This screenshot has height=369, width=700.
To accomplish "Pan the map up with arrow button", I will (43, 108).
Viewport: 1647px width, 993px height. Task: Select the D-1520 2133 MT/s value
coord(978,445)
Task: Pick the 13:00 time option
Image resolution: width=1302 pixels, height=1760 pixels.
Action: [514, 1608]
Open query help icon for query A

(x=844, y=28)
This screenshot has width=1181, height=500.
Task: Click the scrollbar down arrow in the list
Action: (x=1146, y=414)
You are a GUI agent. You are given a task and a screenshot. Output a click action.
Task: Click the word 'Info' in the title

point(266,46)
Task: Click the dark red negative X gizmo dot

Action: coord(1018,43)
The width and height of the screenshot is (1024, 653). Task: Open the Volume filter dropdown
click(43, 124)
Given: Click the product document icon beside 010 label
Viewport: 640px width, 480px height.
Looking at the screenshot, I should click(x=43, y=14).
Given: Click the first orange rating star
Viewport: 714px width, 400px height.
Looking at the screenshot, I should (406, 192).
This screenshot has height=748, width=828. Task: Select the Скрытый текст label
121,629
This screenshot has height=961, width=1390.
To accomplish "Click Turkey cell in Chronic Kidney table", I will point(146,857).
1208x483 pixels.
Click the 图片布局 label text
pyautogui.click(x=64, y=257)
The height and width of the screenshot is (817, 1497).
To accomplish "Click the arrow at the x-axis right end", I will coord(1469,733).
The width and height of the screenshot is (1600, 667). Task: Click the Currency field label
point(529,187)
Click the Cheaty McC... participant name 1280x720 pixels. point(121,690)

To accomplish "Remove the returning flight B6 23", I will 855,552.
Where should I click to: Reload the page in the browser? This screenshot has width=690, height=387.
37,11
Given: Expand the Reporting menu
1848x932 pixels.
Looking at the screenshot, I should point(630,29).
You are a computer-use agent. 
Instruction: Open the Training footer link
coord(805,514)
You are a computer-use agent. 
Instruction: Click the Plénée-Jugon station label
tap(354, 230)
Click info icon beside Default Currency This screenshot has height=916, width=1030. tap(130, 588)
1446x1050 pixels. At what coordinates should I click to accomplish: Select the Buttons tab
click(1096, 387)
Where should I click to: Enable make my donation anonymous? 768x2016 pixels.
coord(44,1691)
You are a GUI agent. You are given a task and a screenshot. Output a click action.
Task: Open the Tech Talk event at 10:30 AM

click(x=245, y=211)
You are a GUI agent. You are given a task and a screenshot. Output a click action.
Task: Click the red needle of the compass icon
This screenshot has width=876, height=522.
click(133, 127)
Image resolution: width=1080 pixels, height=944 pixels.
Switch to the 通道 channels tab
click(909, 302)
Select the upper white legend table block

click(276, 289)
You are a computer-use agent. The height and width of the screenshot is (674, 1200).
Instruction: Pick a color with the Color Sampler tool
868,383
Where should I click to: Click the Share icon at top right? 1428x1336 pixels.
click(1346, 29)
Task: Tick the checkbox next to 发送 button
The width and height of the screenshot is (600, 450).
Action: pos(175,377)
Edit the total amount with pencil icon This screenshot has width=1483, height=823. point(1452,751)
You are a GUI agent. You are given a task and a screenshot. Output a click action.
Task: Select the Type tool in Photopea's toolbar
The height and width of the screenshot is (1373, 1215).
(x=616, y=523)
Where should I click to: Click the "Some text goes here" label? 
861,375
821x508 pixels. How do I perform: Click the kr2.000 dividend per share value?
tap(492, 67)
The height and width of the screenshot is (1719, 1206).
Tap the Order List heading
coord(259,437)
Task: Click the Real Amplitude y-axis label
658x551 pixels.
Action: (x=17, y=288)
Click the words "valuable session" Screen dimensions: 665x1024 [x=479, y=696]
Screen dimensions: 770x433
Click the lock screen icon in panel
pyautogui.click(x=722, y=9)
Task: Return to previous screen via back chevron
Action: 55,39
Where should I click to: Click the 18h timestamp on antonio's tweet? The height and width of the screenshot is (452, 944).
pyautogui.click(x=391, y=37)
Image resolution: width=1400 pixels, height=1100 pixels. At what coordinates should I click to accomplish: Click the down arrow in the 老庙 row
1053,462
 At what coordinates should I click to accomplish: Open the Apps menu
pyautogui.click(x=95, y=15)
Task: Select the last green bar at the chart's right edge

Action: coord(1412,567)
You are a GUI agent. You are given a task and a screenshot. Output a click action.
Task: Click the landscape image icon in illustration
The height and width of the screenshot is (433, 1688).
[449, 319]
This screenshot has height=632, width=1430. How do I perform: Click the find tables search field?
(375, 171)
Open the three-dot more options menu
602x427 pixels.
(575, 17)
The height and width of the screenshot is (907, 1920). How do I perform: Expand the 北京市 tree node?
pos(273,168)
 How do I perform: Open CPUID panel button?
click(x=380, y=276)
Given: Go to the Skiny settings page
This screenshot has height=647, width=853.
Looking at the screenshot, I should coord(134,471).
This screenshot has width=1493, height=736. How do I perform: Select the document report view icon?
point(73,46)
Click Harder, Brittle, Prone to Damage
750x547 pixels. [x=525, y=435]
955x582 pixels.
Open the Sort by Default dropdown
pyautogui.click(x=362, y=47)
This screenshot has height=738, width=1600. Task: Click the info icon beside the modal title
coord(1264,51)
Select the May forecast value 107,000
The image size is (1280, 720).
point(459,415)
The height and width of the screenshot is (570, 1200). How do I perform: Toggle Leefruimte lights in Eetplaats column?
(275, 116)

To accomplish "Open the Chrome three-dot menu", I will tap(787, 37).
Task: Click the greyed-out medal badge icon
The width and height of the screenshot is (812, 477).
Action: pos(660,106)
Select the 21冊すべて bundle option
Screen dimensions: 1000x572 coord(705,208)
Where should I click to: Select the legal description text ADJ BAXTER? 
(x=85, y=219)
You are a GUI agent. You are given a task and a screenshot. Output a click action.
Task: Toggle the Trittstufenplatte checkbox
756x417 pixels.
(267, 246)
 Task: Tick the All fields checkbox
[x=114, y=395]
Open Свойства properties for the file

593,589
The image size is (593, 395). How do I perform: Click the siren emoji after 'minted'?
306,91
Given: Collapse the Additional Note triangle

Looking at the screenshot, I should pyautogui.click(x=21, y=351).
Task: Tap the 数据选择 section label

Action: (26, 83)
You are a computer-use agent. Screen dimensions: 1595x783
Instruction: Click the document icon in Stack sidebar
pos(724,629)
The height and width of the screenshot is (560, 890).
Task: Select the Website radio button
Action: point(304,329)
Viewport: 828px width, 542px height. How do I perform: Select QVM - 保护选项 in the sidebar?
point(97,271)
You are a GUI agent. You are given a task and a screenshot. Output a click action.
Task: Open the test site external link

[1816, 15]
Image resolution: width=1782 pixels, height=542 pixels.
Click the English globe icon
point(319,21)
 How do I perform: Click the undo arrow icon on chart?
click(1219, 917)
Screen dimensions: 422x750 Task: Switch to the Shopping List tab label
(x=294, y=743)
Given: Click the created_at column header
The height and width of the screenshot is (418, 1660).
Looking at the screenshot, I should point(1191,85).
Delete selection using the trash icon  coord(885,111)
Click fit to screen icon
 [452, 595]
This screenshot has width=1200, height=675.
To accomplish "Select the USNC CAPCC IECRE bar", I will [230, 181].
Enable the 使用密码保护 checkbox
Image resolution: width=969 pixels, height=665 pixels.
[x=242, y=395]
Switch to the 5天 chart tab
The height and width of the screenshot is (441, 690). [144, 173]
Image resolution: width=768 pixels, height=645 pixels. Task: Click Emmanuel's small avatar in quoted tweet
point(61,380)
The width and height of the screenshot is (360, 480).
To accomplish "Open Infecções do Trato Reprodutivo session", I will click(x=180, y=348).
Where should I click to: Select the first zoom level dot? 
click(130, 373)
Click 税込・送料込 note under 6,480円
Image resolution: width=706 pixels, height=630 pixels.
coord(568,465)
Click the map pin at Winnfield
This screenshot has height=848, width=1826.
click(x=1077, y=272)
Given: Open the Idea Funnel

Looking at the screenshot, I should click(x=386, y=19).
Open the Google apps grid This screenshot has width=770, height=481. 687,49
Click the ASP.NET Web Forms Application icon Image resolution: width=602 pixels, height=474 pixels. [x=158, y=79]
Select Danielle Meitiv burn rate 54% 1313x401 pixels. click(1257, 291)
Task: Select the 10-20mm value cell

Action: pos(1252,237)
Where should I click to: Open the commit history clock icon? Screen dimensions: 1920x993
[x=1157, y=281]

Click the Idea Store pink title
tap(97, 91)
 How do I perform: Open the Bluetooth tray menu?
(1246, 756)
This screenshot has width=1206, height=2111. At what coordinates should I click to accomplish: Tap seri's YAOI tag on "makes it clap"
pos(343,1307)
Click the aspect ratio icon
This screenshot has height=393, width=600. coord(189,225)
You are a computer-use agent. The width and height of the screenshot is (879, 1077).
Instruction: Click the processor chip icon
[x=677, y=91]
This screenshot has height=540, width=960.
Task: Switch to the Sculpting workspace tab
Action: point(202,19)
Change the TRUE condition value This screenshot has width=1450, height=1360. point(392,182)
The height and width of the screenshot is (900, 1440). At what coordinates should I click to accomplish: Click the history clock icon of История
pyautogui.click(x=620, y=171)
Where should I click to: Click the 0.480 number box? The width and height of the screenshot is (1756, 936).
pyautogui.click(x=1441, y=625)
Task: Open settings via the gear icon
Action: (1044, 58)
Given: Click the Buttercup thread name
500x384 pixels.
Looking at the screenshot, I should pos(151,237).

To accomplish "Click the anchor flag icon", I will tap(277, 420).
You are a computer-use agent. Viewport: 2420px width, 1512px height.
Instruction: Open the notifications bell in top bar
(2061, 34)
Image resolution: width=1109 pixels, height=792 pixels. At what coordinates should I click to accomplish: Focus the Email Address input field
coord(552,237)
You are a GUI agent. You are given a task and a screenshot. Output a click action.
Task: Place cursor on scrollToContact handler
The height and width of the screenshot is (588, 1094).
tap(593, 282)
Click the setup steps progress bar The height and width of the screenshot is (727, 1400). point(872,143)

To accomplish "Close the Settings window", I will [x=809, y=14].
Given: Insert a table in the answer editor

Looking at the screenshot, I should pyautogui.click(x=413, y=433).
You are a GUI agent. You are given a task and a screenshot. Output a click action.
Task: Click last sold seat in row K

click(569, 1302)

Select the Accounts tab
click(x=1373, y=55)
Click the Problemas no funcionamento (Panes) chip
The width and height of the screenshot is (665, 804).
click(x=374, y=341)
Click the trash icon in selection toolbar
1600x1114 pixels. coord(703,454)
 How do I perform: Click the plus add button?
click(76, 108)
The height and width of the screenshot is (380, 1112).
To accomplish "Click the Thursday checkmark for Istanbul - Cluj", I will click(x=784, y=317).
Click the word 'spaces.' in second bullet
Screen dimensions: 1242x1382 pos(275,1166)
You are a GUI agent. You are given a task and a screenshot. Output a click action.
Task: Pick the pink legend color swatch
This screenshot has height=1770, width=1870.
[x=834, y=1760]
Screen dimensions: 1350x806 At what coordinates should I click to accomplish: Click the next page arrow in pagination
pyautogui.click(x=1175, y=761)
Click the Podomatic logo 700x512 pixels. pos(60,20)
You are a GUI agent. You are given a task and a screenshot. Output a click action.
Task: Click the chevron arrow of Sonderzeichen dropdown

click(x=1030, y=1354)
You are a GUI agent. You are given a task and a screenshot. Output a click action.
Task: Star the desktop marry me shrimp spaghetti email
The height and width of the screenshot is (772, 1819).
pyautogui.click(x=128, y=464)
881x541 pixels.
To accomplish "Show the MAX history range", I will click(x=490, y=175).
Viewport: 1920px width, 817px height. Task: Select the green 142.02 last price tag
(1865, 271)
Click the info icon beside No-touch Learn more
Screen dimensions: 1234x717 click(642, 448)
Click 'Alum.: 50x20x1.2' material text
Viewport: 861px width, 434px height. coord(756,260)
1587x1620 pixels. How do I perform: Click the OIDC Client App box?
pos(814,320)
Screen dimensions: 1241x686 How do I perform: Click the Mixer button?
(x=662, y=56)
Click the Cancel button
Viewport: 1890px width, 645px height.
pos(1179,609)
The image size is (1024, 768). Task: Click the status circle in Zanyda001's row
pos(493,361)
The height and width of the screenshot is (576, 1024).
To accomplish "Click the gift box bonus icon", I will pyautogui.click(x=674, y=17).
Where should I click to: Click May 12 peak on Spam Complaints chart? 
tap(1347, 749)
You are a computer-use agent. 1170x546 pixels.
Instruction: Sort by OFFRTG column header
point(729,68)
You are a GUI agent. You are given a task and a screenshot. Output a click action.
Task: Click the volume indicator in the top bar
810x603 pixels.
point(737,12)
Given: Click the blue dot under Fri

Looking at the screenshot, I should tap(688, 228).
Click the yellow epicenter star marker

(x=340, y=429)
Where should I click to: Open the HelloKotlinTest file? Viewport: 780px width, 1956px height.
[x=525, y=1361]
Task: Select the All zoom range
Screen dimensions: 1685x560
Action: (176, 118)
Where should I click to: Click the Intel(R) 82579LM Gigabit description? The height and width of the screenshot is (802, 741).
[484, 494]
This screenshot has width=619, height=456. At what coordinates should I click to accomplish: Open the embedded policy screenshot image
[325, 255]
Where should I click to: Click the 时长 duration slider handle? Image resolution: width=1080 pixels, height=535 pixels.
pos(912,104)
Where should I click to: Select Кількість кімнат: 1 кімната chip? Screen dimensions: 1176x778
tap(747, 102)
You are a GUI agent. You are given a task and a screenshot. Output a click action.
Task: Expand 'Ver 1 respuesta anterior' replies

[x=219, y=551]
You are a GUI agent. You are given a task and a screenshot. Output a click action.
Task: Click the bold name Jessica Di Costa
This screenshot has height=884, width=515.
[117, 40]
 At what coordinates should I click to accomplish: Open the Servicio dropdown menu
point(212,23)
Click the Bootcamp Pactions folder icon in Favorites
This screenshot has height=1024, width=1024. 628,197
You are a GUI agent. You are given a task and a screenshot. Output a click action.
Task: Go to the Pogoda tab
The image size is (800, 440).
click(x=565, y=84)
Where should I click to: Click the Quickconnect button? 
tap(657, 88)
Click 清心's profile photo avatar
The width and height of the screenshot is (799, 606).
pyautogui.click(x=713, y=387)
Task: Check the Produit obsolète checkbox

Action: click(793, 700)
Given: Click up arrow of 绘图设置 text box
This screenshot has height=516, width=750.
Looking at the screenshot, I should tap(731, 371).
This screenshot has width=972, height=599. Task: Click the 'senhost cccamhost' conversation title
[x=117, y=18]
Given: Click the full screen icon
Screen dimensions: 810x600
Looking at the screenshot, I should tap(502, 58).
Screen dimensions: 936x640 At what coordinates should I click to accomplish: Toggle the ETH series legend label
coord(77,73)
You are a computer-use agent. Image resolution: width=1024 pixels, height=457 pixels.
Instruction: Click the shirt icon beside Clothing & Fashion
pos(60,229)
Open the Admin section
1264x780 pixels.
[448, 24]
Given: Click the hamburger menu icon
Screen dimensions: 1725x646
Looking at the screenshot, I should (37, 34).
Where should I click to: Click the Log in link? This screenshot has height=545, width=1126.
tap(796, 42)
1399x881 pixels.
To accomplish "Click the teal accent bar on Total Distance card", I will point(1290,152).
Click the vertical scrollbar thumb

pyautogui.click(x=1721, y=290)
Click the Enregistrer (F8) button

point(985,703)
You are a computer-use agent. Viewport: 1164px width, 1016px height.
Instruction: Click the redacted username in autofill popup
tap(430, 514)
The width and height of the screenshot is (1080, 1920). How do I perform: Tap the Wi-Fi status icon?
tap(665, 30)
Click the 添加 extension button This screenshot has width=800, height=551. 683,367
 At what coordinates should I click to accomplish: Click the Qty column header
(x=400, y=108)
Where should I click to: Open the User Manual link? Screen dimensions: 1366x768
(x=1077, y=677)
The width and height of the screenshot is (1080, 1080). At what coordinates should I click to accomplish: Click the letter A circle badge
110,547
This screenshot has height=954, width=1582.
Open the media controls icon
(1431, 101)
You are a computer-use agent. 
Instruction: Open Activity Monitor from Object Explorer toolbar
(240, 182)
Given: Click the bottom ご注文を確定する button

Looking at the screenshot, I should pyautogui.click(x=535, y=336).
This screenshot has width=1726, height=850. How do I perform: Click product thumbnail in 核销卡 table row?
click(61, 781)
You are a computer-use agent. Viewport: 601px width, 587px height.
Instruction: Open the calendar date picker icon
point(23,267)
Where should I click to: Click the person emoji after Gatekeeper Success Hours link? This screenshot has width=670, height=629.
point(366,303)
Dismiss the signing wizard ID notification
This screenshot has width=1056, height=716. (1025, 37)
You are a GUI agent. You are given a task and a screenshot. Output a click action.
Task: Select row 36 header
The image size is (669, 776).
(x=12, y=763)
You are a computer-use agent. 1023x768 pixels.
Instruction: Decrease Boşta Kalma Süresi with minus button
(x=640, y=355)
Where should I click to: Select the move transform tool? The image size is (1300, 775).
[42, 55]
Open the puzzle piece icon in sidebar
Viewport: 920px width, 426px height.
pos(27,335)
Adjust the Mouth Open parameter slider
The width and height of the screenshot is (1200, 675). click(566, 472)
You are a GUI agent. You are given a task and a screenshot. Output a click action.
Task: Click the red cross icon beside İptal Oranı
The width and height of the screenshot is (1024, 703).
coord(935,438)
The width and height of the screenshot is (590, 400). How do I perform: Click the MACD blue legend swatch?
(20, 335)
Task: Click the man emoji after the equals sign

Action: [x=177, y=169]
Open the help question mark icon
════
Wherever the word "three" appears in a line of the data, copy that line.

Open the three-dot more options menu
To accomplish "Open the Chrome three-dot menu", I will tap(787, 37).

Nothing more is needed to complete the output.